本捜査は、韓国における未登録の仮想資産取引業者に対するより広範な取り締まりの一環として始まった。当局は、適切なライセンスなしに事業を運営する暗号資産プラットフォームへの監視を強化しており、こうした事業者はマネーロンダリングやその他の金融犯罪の経路として頻繁に利用されている。韓国は2021年に施行された特定金融取引情報法の改正に基づき、仮想資産サービスプロバイダーに対し韓国金融情報分析院への登録を義務付けており、2024年7月に仮想資産ユーザー保護法を施行して投資者保護規則および不正取引行為に対する罰則を正式に法制化して以降、執行は継続的に厳格化している。
規制および法的背景
本件は、暗号資産取引および仮想資産サービスプロバイダーに対する監視を強化してきた韓国の規制当局が直面する継続的な課題を浮き彫りにする。特定金融取引情報法の下では、未登録の暗号資産事業者には刑事罰が科され、当局はコンプライアンス要件を回避する事業者を積極的に追及してきた。この傾向は孤立したものではない。韓国の法執行機関は近年、暗号資産に関連した薬物流通を伴う複数の事件を処理しており、違法薬物市場とデジタル匿名性ツールのより広範な融合を反映している。

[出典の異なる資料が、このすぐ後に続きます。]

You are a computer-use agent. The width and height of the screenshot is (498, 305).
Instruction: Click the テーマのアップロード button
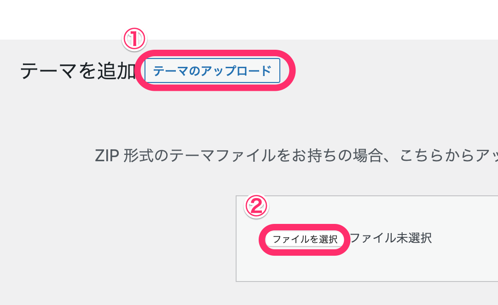point(212,71)
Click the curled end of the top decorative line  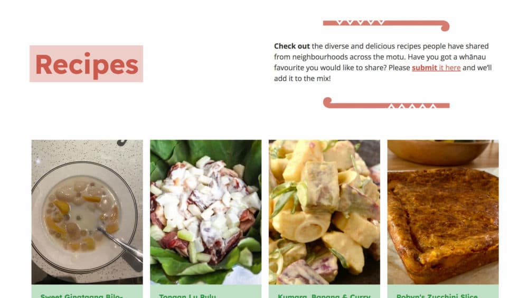[x=445, y=26]
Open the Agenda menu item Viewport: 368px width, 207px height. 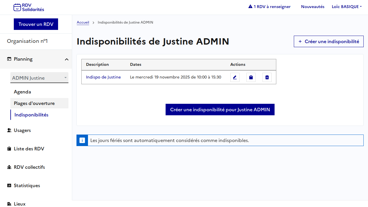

Telegramのような暗号化メッセージングプラットフォームの使用とデッドドロップによる受け渡し手法の組み合わせは、法執行機関を回避するためにデジタル匿名性ツールを悪用する薬物取引におけるより広い趨勢を反映している。暗号化された通信チャネルは購入者と販売者間の調整を傍受する当局の能力を低下させるため、この手法は複数の法域における刑事捜査で確認されている。これに対応し、韓国警察は調査手法を適応させ、ブロックチェーン分析やデジタル・フォレンジクスを活用して暗号資産取引を追跡し、これらのネットワークを解体している。
15名の容疑者の送検は、Telegramとビットコインを利用して活動していた薬物グループの解体における重要な一歩を意味する。また、金融犯罪の助長者としてますます認識されている未登録の仮想資産取引業者に対する強固な規制姿勢を示すものでもある。検察が本件を審査する中で、組織の規模、関与した薬物の種類と量、および上流の供給者や国際的ネットワークとの潜在的なつながりに関するさらなる詳細が司法手続きの過程で明らかになる可能性がある。